The findings gathered from the educational in-service conducted by Howel et al. (2000) showed that nurses has a fair knowledge on pain management but the level of this knowledge significantly increased after the educational in service. Before the training, the following score were noted. There was a more than 70 percent correct score by nurses on questions seeking to identify the need for assessing pain on a continuous basis, use of narcotics in relieving chronic pain and how narcotics work on the CNS. A significant percent recognized the fact that patients may experience pain but not show it physically through signals. 43 percent felt that their patients should undergo some pain between their first and second doses. A huge percent (77) did not foresee the possibility of their patients becoming addicted to the medicine they were taking. Most of the nurses correctly identified tolerance as applicable in pain management. In all cases, the nurses believed that the patients were best placed to evaluate the pain that they experienced. On rating their pain management abilities, 44 percent viewed themselves as good at it while 32 percent felt they were very good at pain management. There was a general optimistic tone from the nurses that cancer could be controlled (Howell et al., 2000).

After the educational in service was undertaken, the questionnaires were completed again

There was noted improvement in the scores. McNemara’s test was put into application to tests the statistical significance of the scores that had been obtained. Out of the 35 items in the questionnaire, 15 of them showed some improvement.

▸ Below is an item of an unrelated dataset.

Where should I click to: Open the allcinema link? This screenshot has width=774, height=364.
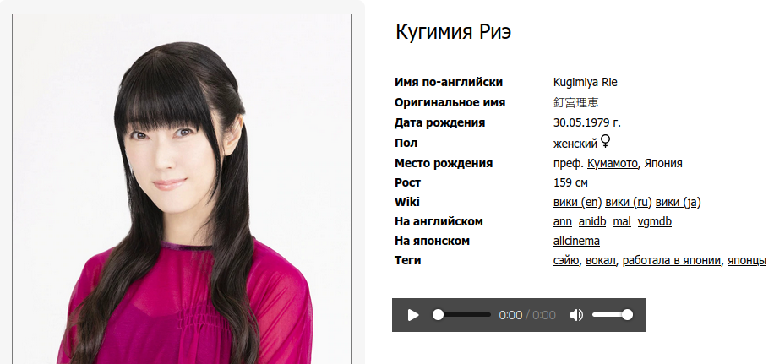coord(576,241)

The areas of pain management that showed improvement included how chronic and acute pain is managed and dangers associated with the administration of opioids. After a three-month interval, scores showed a reduction in the knowledge of the nurses that had been gained early through the educational in service. The study showed that nurses require continuous support in training to ensure that their pain management skills are updated and sharpened all through (Howell et al., 2000).

In yet another study, nurses (n=91) were examined to determine the influence of formal organizational pain management policy on pain management practices. The study duration was 72 hours. The setting of the study was a general medical inpatient units. The units were of a tertiary level located in an urban setting. The respondents were of two categories, RNs and LPNs. After collection of data and its analysis with the help of a t-test, it was found that there was no considerable difference between RNs and LPNs. Among the tools that were used in the analysis process were the Pearson’s product-moment correlation coefficient and Chronbach’s alpha. The study findings showed that being aware of a pain management policy which is place has an effect on the manner in which nurses manage pain (Alley, 2001).

Decision making by nurses in regard to pain management is significant to pain management effectiveness. Malek and Oliveri (1996) undertook a study to find out how nursing decisions affected management of pain. The research questions sought to identify the cues that nurses relied on in their diagnosis of pain, the clinical decisions nurses document in regard to pain management and how outcomes of pain management are documented. The study used a 25-item tool that the authors developed and referred to as Nurses’ Pain management Audit Tool (NPMAT). The study revealed five major findings. There was no adequate documentation being undertaken by the nurses in regard to patient pain assessment and as well as patient pain relief. It was found that pain was undertreated especially in the administration of PRN medication. It was also shown that documentation of cognitive and behavioral intervention was inadequate while that concerning physical intervention was not at all undertaken (Malek & Oliveri, 1996).


Pain management is a huge issue among nurses. Review of studies and empirical evidence has shown that pain management is not undertaken efficiently and thus many patients undergo unnecessary pain which needs not be the case. It has also been shown that in service training can improve the nursing knowledge on pain management but unfortunately only in the short run.